To say it again, De profundis is Raminta Šerkšnytė’s most performed piece—which makes me slightly sad. What if, in a long life of composing, she is still best known for her graduation piece? There are worse fates, of course—many and much.

I didn’t recognize her,” said a man at intermission. “I’m used to seeing her in pants roles.” He was talking about Kate Lindsey, the American mezzo-soprano, who had come to the Park Avenue Armory—its Board of Officers Room—to sing a recital. I, too, had never seen or heard Lindsey in recital. In a slew of opera roles (pants or otherwise), yes. But in a recital, no. What a superb recitalist she is.

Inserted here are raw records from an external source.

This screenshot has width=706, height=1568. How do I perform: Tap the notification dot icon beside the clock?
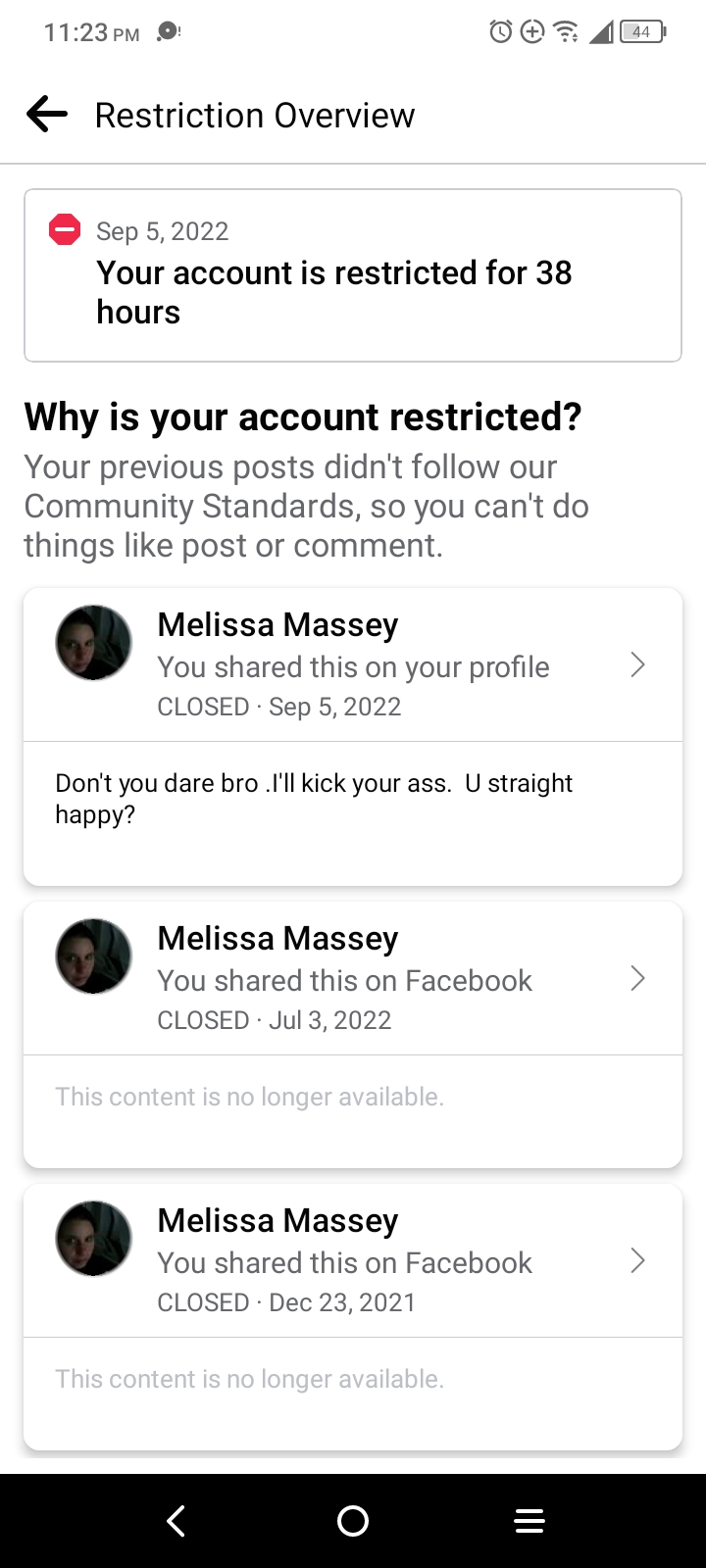tap(166, 30)
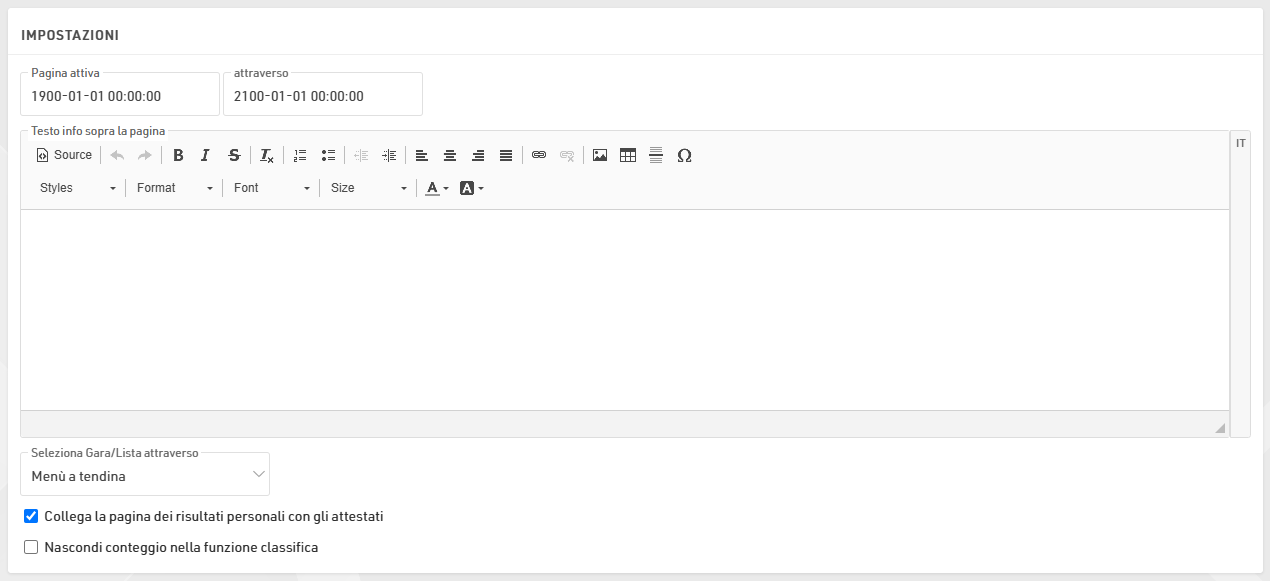Screen dimensions: 1270x581
Task: Apply italic formatting in editor
Action: 205,155
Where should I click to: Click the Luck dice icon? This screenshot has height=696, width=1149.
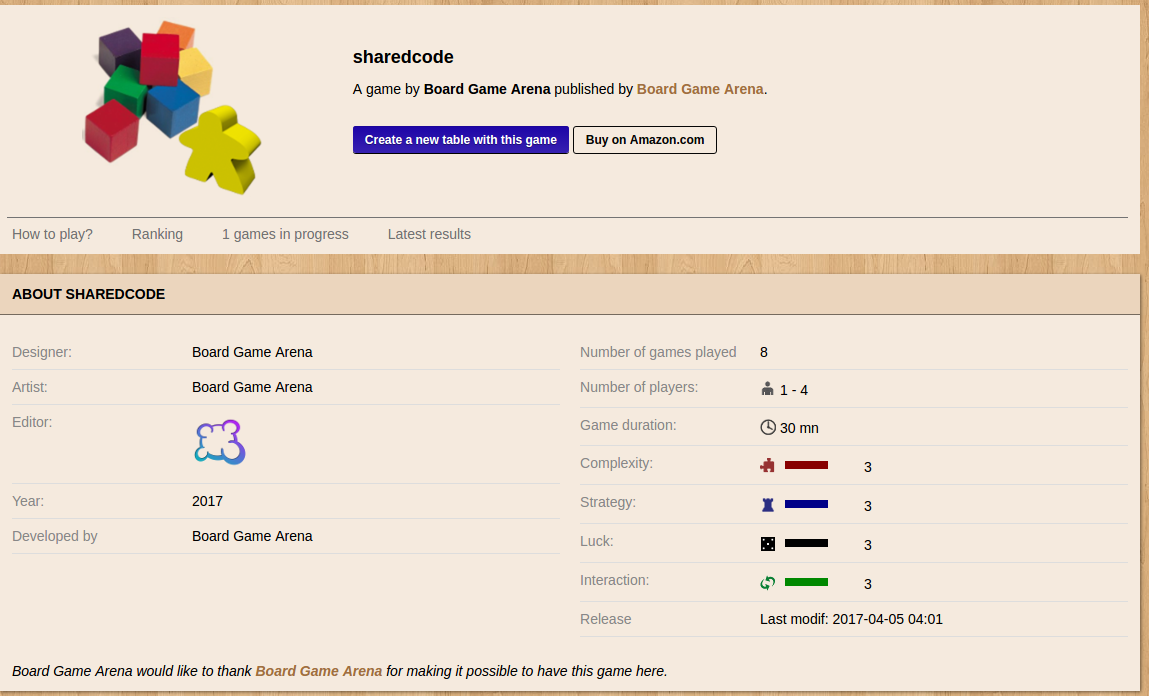click(767, 543)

The first half of her program was German; the second was French, with a dose of English—nay, American—at the end. Lindsey was partnered by the pianist Justina Lee.

Kate Lindsey at Park Avenue Armory. Photo: © Da Ping Luo.

The recital opened with Schumann’s cycle Frauenliebe und -leben. Lindsey sang it with understanding and sensuality—with intense realism. You and I could pick at some interpretive choices. I thought the rubato in “Er, der Herrlichste von allen” was foolish, depriving the song of its momentum. But Lindsey sang so well—with such sovereignty—she was entitled to her choices.

Her voice was wondrous—and, in the Board of Officers Room, you were very close to it (or to its source, namely the singer’s mouth). It was dark, lush, warm, enveloping. Her breathing was exemplary. And she relishes the German language. (“Enjoy those consonants, those juicy consonants,” I once heard Leontyne Price say in a master class.)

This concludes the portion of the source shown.